We have been working hard across all arms of parliament and government to try and effect budget savings to fix the budget mess. We are pulling every lever that we can to grow our economy. We have invested record amounts in health, education and infrastructure. This year in health alone over $74 billion is being spent. They cut $6 billion out of Medicare when they were last in government and they tried to take $400 million out of medical research. We have seen record investment in health. Another $4 billion is budgeted to be spent over the next four years in Medicare, along with another $2.9 billion in hospitals.
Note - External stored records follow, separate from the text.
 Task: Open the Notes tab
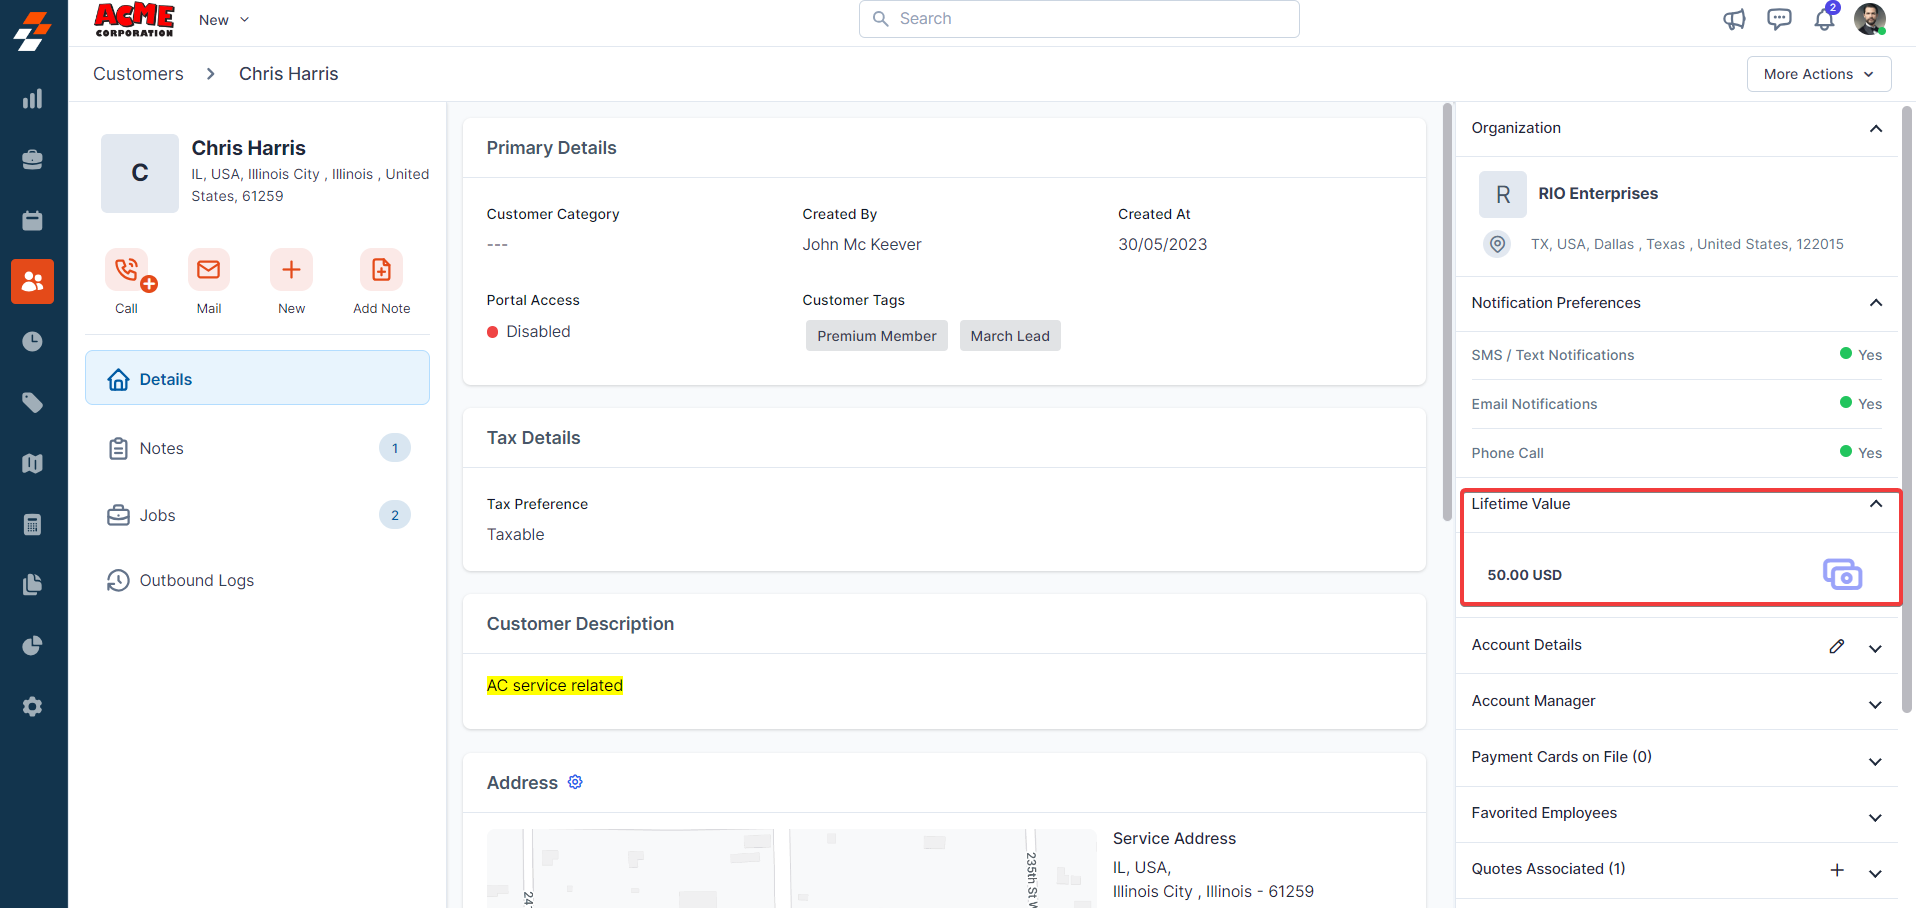point(162,448)
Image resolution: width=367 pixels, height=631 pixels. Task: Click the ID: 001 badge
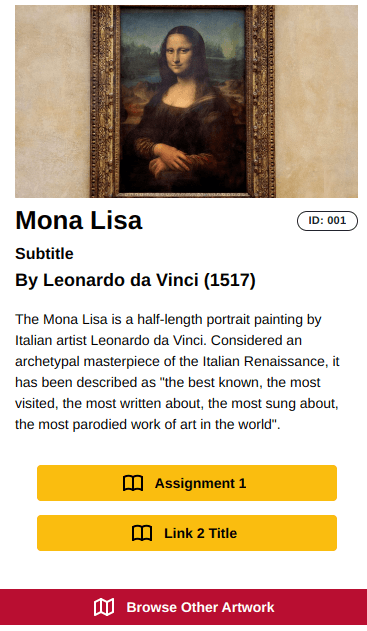point(327,221)
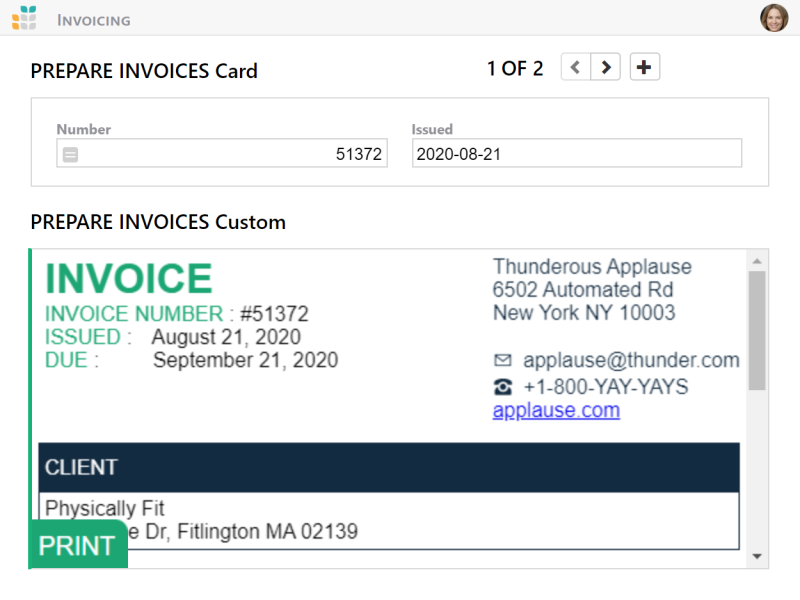Click the Invoicing title in header
800x600 pixels.
tap(94, 20)
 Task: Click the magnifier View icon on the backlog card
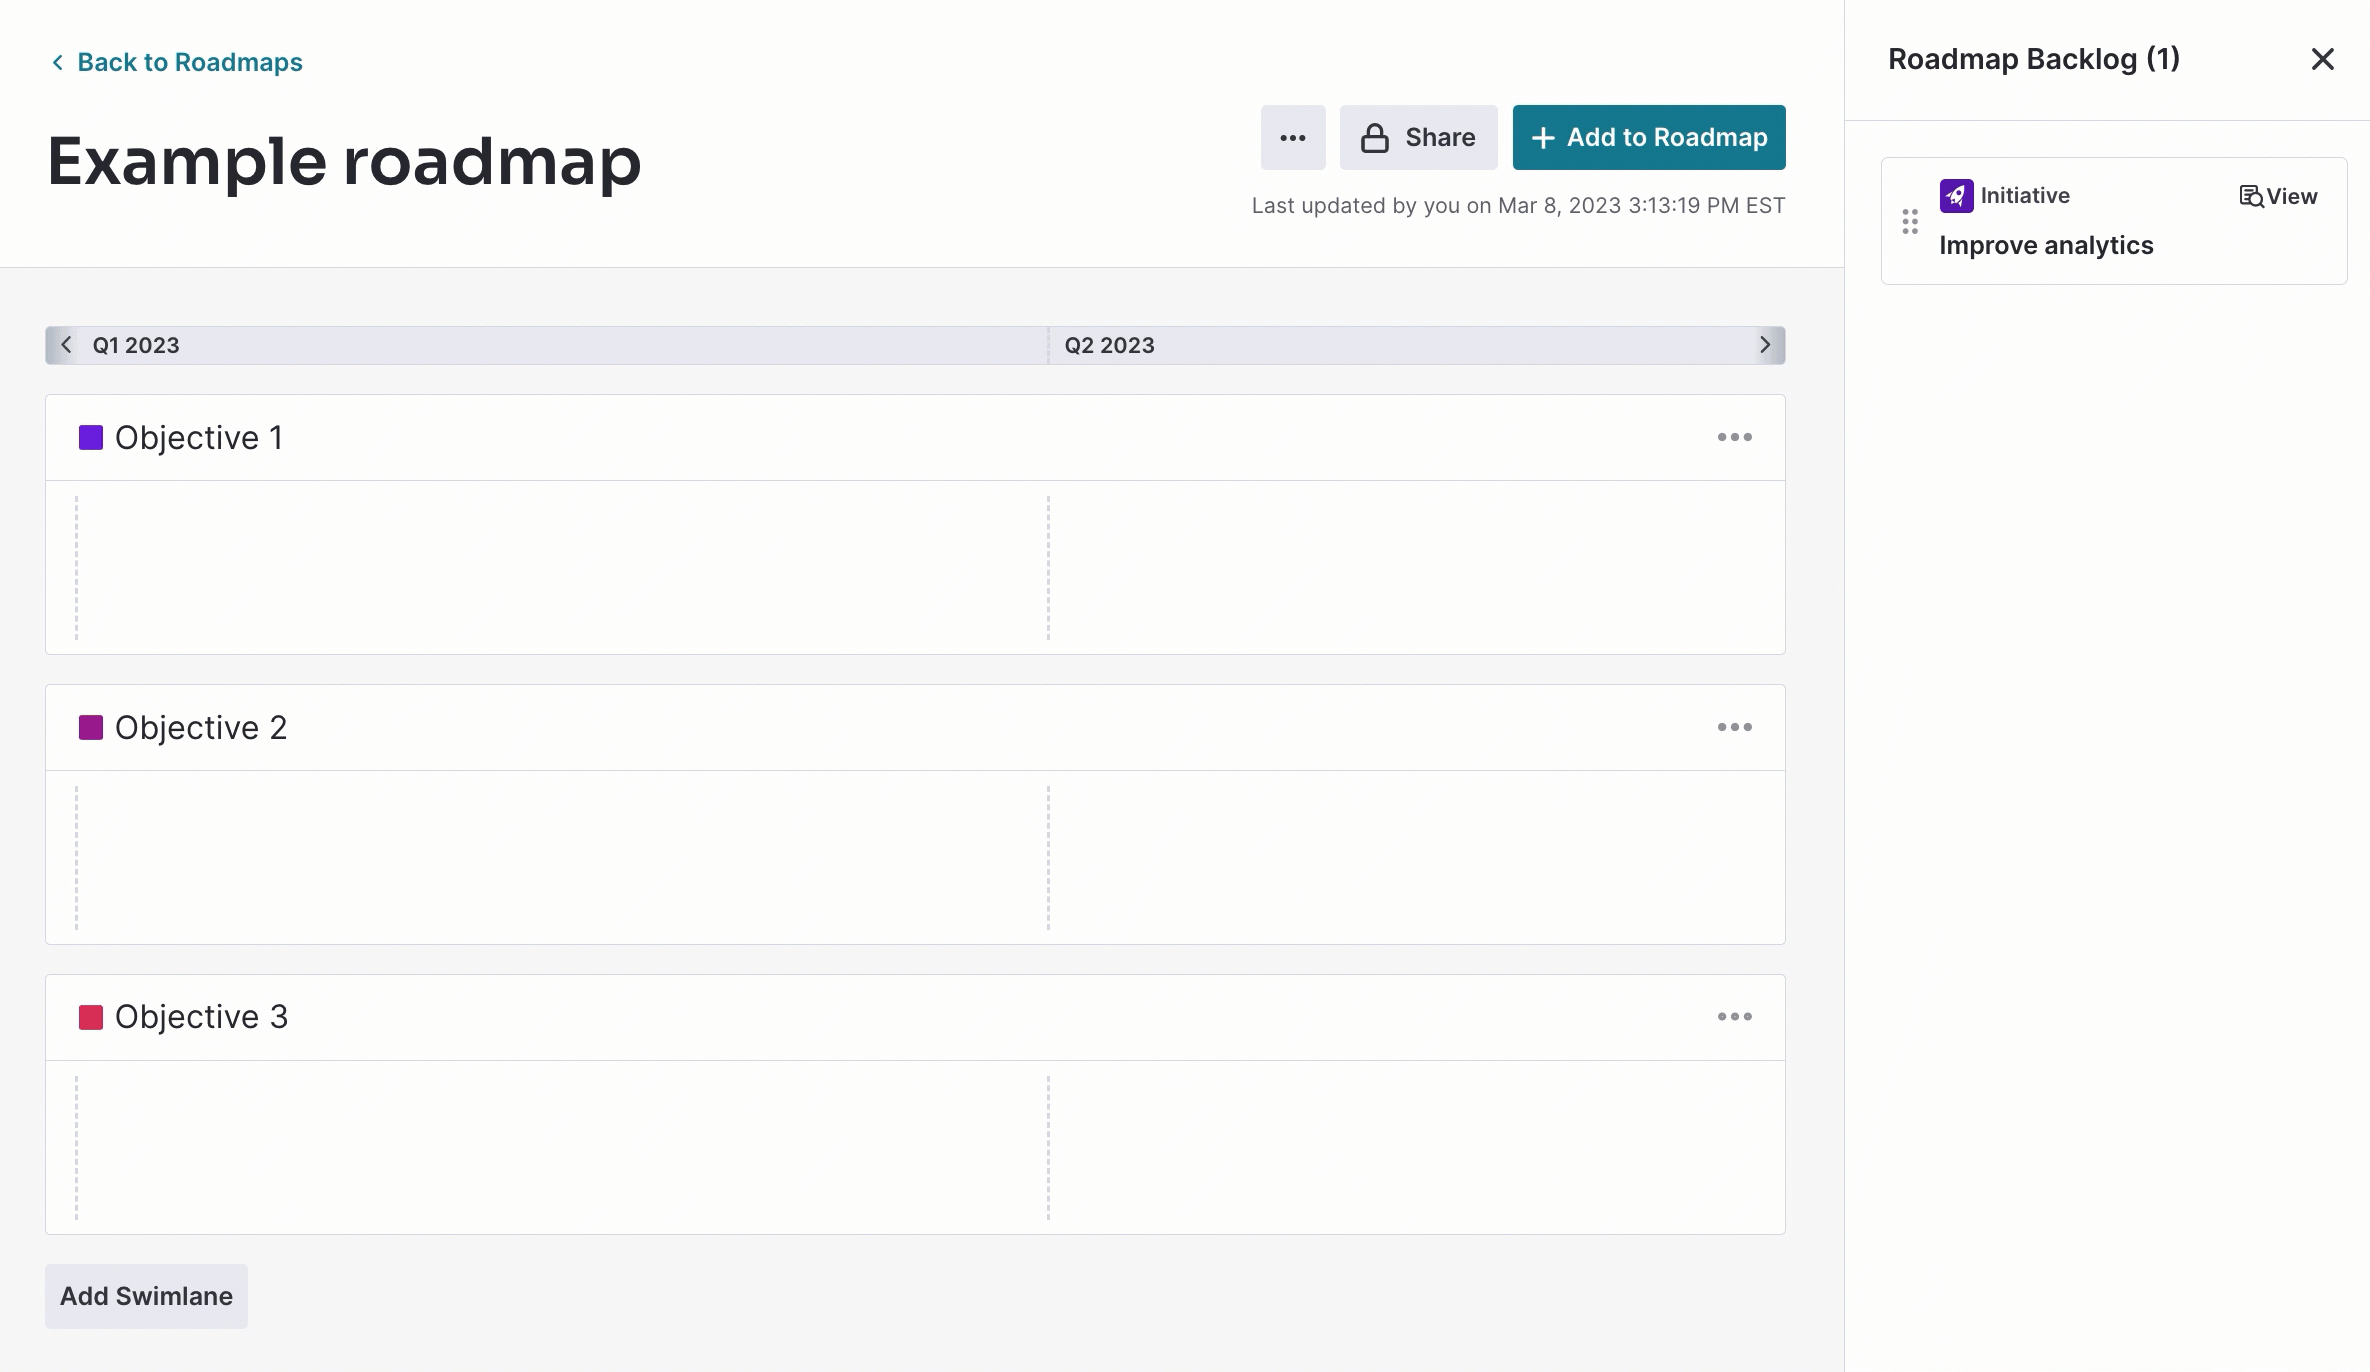(2250, 196)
That is capped at a 6½ per cent growth. We still have activity-based funding. And the PBS is funding over 1,200 new medicines that account for over $4½ billion.

The other side seems to have selective amnesia about their failures. They forgot that Australia never forgets. They have forgotten about all the public policy fiascos that they had—the pink batts, the school halls, the cash for clunkers and the live cattle exports debacle. That was one of the biggest failures of public policy ever. They destroyed the whole economies of northern Australia. They devalued property and put people out of work. People lost their assets. When cattle flooded into southern markets, it dropped the value of cattle in southern markets, as well. Every effort has been put in to try to fix the budget mess that we have inherited. With free trade deals and expanded export markets, we have a booming cattle trade now.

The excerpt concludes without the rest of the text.